Skip to content

Infrastructure

Siyâvash edited this page Dec 16, 2025 · 1 revision

Infrastructure

This page provides an overview of ExpoScholar's infrastructure components, operational procedures, and best practices for managing production deployments.

Overview

The infrastructure/ directory serves as the single source of truth for all operational concerns, enabling reproducible deployments, automated operations, security hardening, disaster recovery, and infrastructure-as-code practices.

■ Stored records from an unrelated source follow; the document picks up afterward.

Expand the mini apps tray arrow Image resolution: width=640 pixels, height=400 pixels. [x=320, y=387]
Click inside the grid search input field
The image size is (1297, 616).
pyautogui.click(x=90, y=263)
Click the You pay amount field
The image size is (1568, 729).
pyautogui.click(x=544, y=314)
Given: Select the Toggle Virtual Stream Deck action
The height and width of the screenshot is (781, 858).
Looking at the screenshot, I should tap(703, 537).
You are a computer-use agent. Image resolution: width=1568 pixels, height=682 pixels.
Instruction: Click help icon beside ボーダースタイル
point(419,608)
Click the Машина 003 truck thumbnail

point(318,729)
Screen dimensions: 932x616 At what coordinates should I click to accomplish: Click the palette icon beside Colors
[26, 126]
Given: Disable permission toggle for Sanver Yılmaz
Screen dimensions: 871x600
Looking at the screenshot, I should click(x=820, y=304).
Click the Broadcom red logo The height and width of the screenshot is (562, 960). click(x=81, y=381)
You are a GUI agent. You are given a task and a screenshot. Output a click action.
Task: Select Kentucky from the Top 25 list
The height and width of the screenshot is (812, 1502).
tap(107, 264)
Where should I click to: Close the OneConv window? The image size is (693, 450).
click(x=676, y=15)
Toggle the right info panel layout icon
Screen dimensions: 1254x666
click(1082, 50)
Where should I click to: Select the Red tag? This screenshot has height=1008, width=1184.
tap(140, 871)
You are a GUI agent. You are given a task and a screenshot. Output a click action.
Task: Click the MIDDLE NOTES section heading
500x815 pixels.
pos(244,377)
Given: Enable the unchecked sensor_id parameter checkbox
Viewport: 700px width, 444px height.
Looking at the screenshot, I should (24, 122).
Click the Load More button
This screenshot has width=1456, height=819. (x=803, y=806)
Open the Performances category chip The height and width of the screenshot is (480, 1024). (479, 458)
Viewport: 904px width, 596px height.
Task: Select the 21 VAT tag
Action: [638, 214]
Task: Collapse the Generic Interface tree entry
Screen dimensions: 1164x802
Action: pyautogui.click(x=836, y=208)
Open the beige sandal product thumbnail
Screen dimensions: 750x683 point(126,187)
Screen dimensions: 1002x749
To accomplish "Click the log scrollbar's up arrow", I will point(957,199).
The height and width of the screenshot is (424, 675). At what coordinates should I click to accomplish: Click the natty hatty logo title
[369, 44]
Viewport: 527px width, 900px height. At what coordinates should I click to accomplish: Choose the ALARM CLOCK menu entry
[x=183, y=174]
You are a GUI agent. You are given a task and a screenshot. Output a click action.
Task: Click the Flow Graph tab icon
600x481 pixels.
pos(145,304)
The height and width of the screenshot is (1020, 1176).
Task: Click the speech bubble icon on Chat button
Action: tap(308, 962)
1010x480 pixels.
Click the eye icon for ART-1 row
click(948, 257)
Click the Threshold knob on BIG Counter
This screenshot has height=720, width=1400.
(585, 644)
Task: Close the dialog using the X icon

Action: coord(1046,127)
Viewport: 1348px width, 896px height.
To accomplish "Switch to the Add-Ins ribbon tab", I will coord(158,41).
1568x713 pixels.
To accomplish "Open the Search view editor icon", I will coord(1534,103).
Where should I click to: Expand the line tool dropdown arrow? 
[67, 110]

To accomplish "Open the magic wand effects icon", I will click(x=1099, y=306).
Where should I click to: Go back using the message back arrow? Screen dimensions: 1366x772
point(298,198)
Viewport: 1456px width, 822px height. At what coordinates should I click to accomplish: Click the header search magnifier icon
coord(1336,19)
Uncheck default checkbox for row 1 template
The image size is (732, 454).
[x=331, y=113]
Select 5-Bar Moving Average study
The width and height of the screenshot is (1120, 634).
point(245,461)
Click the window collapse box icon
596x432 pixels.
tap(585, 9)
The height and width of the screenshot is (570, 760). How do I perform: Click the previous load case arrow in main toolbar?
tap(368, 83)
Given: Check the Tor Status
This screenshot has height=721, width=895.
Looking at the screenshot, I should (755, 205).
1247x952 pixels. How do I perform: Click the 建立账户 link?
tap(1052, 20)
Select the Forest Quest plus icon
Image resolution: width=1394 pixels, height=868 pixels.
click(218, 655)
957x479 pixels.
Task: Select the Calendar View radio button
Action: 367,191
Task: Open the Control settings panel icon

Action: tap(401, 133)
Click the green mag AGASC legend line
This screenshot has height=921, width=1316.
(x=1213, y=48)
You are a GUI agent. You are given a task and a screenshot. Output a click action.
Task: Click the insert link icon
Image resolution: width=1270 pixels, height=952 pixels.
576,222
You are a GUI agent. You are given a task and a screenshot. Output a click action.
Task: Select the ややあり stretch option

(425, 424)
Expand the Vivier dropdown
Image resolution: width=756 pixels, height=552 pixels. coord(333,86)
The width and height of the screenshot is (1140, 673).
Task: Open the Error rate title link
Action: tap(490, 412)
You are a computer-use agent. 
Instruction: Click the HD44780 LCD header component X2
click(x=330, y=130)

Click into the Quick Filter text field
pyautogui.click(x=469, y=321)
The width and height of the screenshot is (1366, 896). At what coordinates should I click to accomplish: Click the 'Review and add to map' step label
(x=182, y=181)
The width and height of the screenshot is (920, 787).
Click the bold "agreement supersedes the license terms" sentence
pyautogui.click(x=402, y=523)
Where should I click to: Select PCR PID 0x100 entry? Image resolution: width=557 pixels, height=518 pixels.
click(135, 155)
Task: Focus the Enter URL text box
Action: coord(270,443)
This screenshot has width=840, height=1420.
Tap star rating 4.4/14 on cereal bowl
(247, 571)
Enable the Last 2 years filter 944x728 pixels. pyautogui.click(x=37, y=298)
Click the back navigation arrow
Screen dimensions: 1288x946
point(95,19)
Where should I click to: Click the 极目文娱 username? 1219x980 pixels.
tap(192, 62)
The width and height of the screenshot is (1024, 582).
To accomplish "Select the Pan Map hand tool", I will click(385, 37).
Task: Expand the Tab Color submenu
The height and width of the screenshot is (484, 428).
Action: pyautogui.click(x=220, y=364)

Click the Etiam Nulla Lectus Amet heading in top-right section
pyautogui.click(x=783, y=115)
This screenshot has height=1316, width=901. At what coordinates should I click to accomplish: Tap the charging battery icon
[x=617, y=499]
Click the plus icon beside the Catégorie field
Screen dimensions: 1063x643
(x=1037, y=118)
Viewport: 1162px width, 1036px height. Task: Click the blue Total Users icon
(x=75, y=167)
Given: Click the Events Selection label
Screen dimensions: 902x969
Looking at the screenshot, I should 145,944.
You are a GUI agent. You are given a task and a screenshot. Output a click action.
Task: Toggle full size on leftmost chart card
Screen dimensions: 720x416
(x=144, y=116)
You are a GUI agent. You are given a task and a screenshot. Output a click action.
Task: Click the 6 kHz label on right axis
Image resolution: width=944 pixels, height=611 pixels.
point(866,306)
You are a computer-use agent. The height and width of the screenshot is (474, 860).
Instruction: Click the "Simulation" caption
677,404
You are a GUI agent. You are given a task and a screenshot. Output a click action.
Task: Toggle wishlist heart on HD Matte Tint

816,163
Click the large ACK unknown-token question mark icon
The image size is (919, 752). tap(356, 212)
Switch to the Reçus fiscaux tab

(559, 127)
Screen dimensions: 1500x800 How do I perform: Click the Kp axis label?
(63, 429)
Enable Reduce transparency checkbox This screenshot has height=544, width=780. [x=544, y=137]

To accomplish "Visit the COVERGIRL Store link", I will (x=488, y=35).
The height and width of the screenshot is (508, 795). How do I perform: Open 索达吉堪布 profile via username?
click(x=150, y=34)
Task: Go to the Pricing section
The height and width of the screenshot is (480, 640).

Infrastructure components include:

  • Containerization: Docker packaging for consistent deployment across environments
  • Orchestration: Kubernetes for managing containers with automated scaling and health checks
  • Autoscaling: Automatic resource adjustment based on demand
  • Monitoring: System health, performance metrics, and error detection
  • Security: Network policies, bot blocking, honeypots, and access controls
  • Backups: Automated backup jobs with retention policies and restore procedures
  • Cloud Provisioning: Infrastructure-as-code using Terraform

Directory Structure

Path Purpose
docker/ Dockerfiles, docker-compose stacks, Nginx reverse proxy configuration
kubernetes/ Namespace, deployments, services, ingress, secrets, configmaps
autoscaling/ Horizontal/vertical pod autoscalers, cluster autoscaler configurations
maintenance/ Maintenance page template, whitelist examples, runbooks
monitoring/ Prometheus/Alertmanager/Grafana configurations and alert rules
security/ Bot blocker rules, honeypot, network policies, RBAC, Nginx security configurations
backup/ CronJobs for PostgreSQL/Redis/application backups and restore scripts
terraform/ AWS infrastructure-as-code (VPC, compute, storage, networking)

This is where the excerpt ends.